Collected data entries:
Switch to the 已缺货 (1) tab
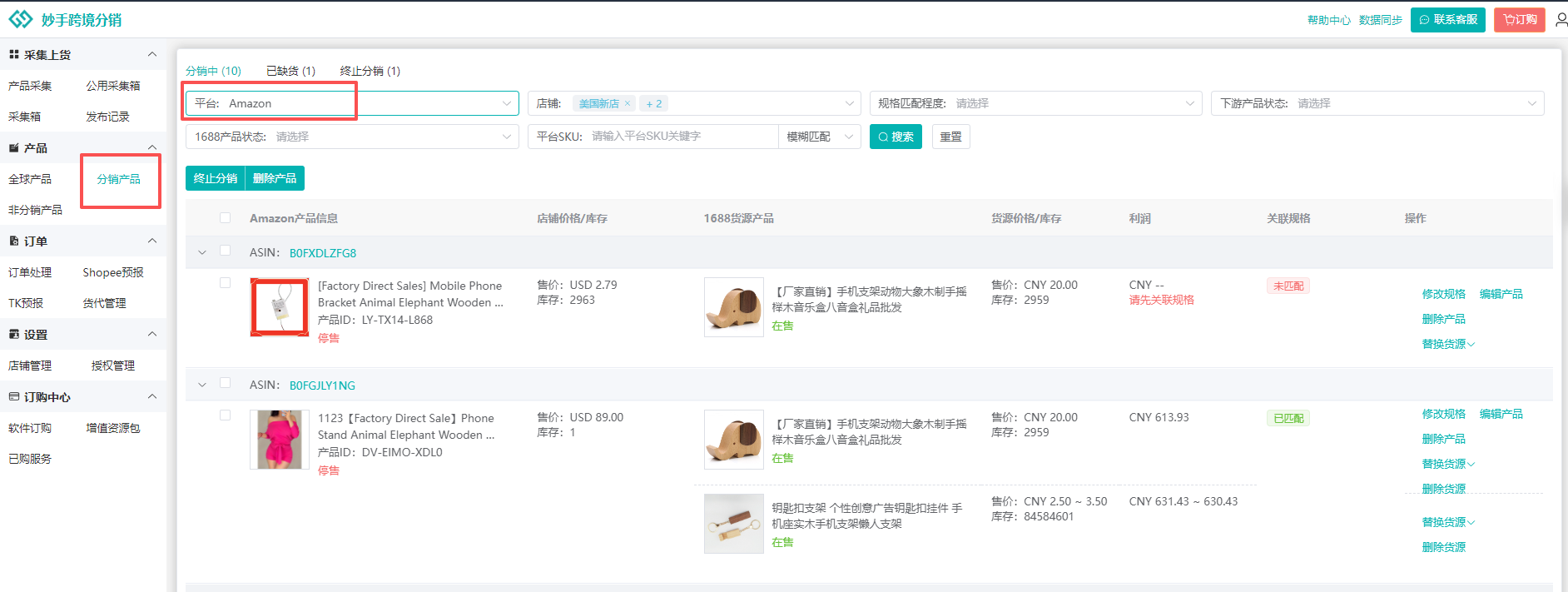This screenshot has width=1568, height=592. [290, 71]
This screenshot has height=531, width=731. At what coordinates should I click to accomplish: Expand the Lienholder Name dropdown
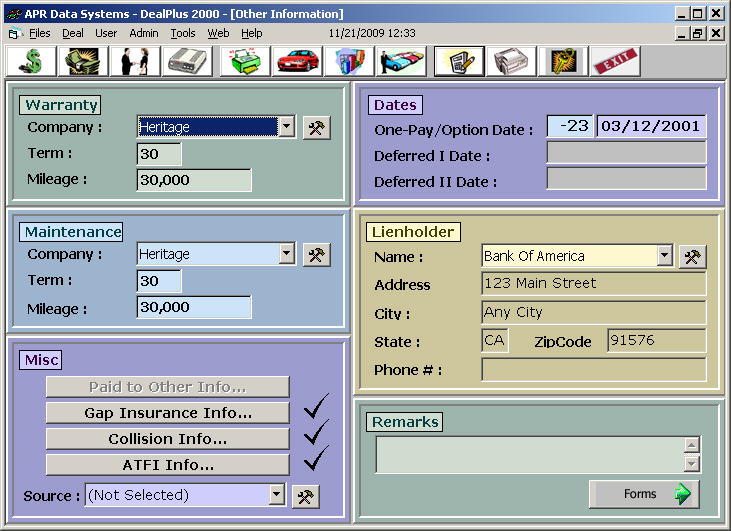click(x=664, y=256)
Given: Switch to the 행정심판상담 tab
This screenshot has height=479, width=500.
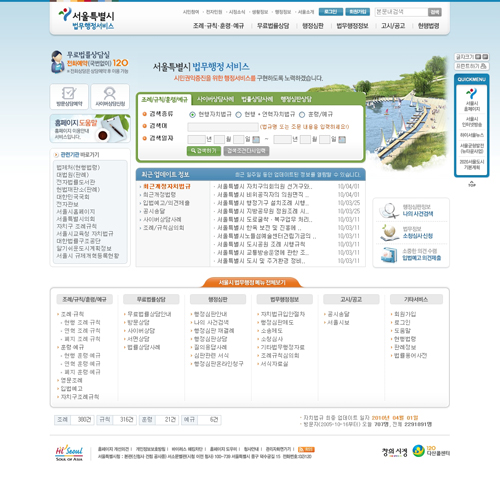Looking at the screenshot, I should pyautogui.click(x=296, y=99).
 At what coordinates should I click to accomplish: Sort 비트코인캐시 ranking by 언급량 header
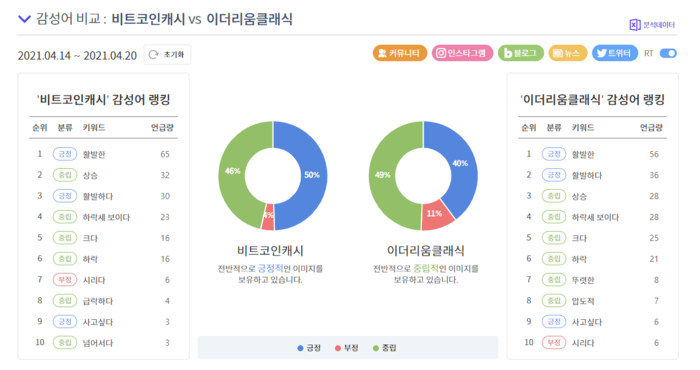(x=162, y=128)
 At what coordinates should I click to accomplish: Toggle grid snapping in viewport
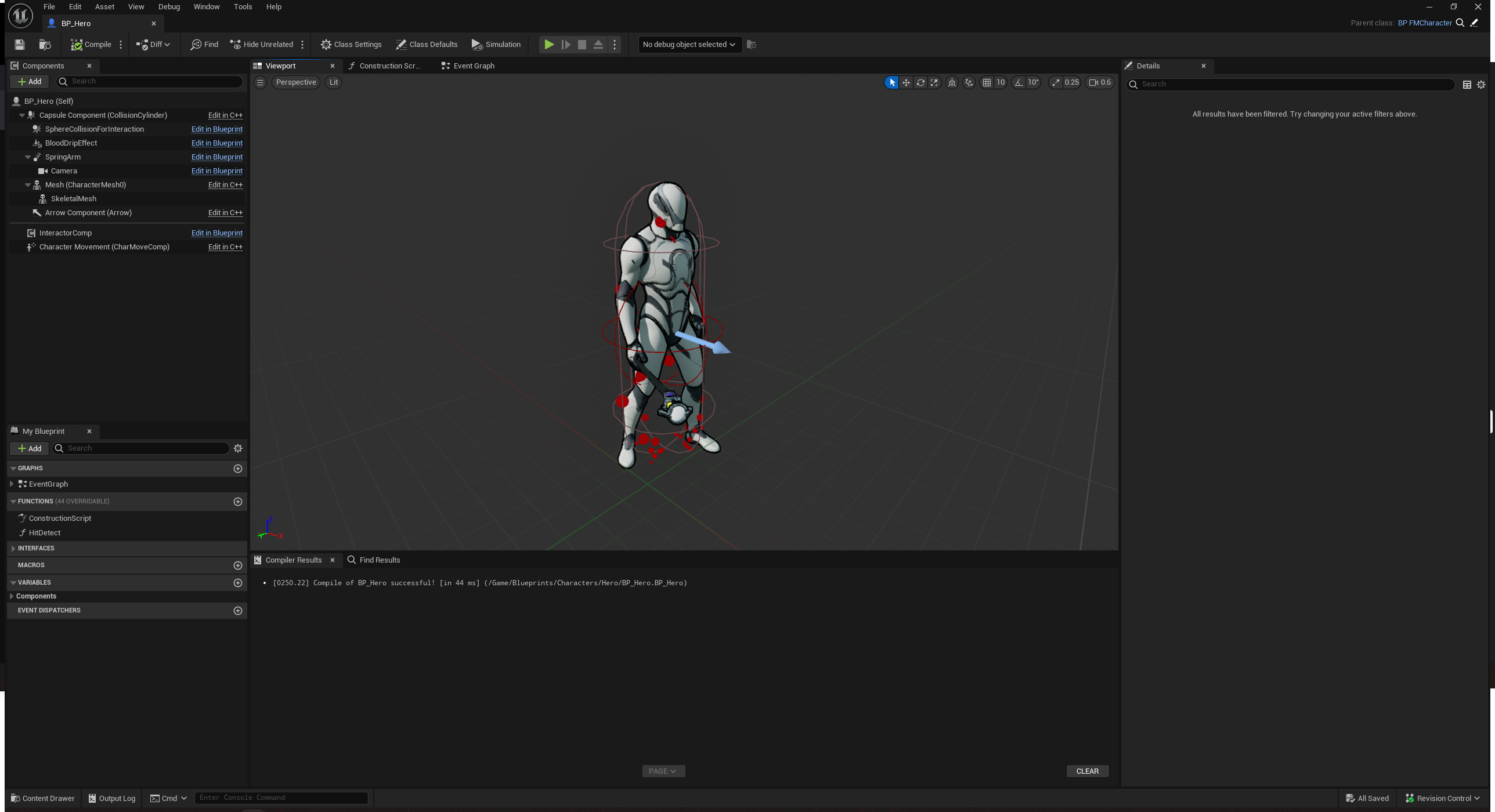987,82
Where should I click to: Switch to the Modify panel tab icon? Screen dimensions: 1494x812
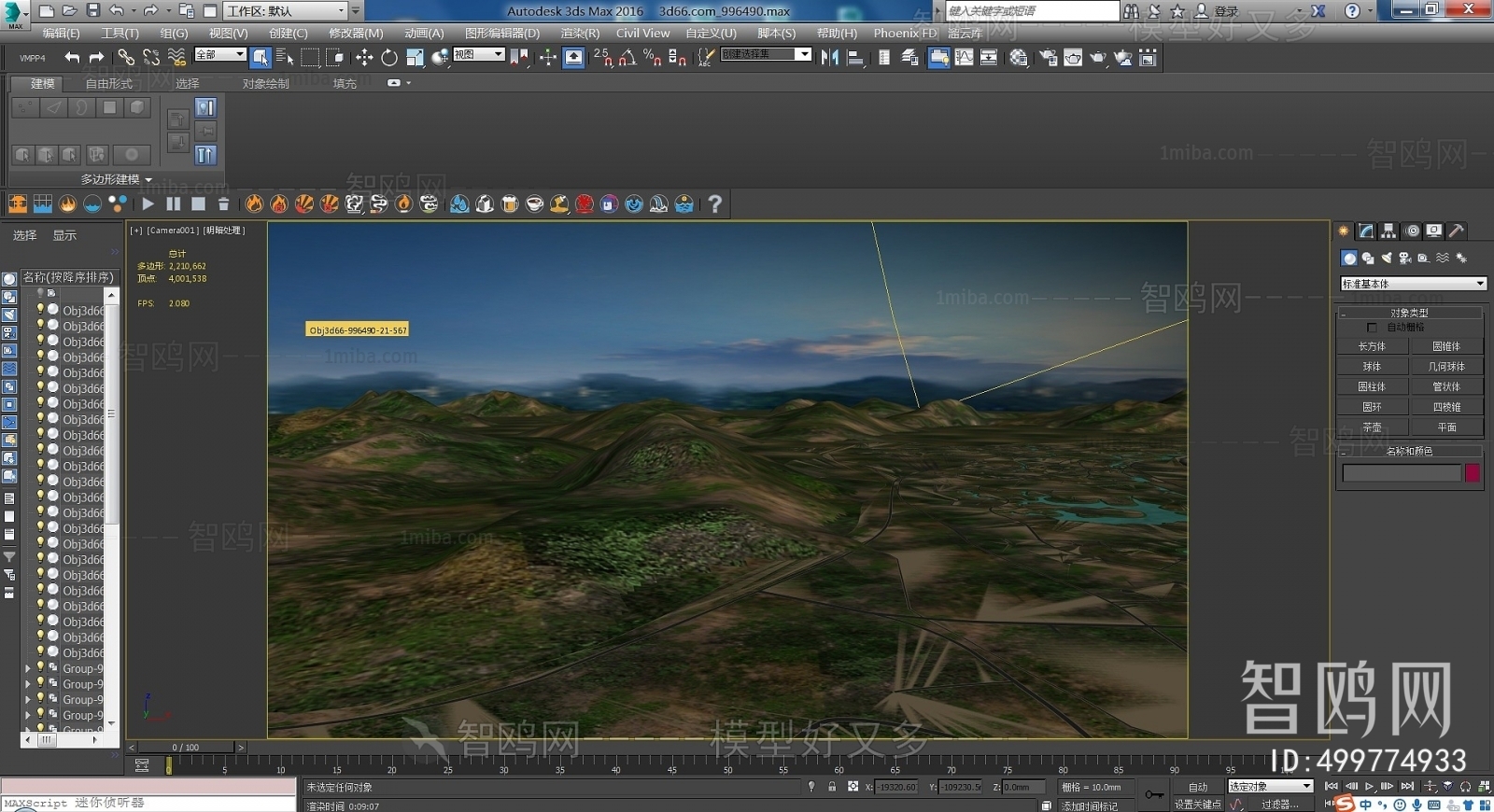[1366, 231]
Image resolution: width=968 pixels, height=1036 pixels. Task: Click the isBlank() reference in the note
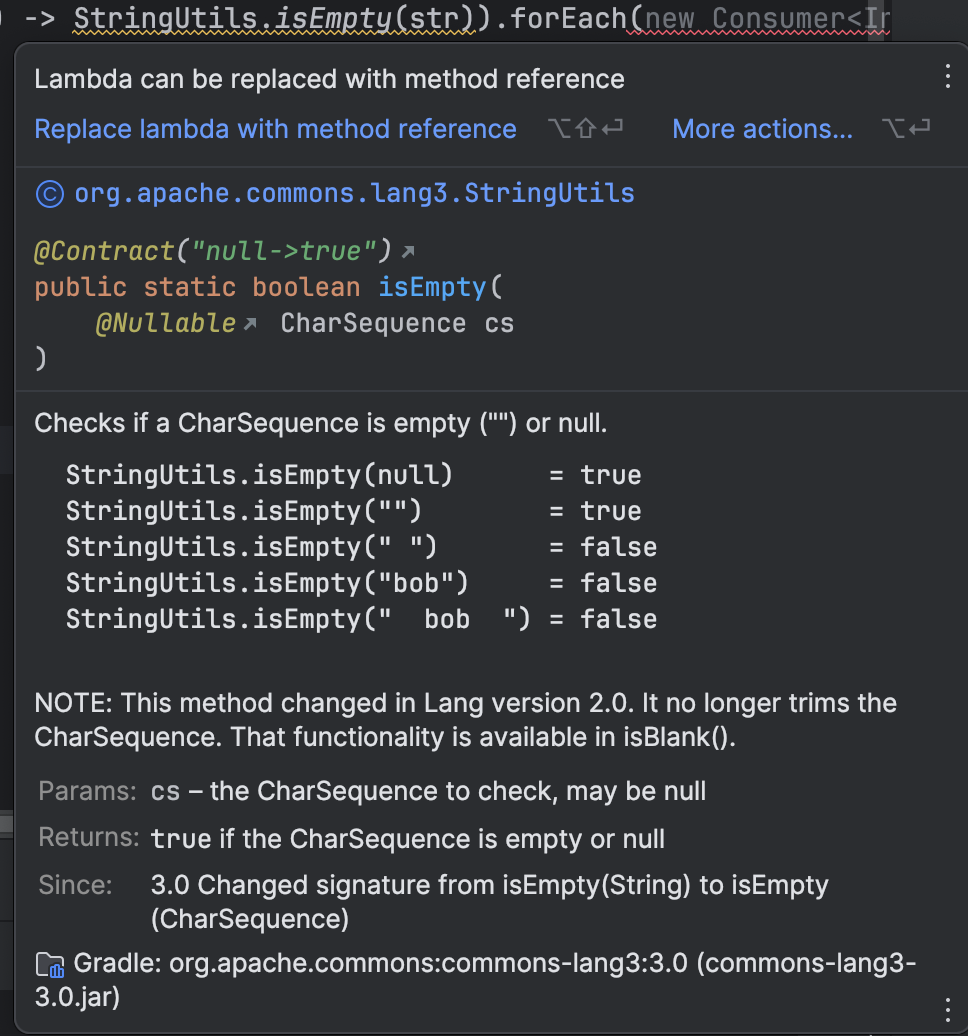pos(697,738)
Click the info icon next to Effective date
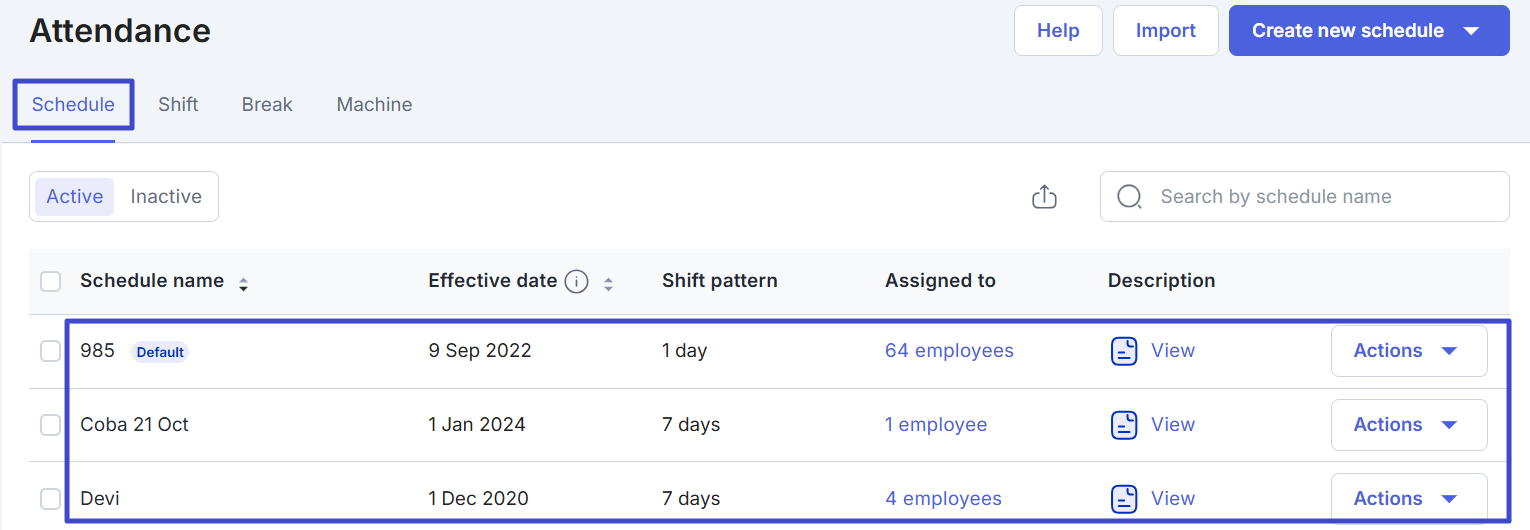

→ ASSIGNMENT
Pictures are to be left out when the lines from the one containing "Where should I" through the end of the records above are repeated exactly; no other line is wanted.

→ OUTPUT BELOW
Where should I click to: Switch to the Modify panel tab icon? Screen dimensions: 1494x812
[1366, 231]
Image resolution: width=968 pixels, height=1036 pixels. Task: Click the isBlank() reference in the note
pos(697,738)
Click the info icon next to Effective date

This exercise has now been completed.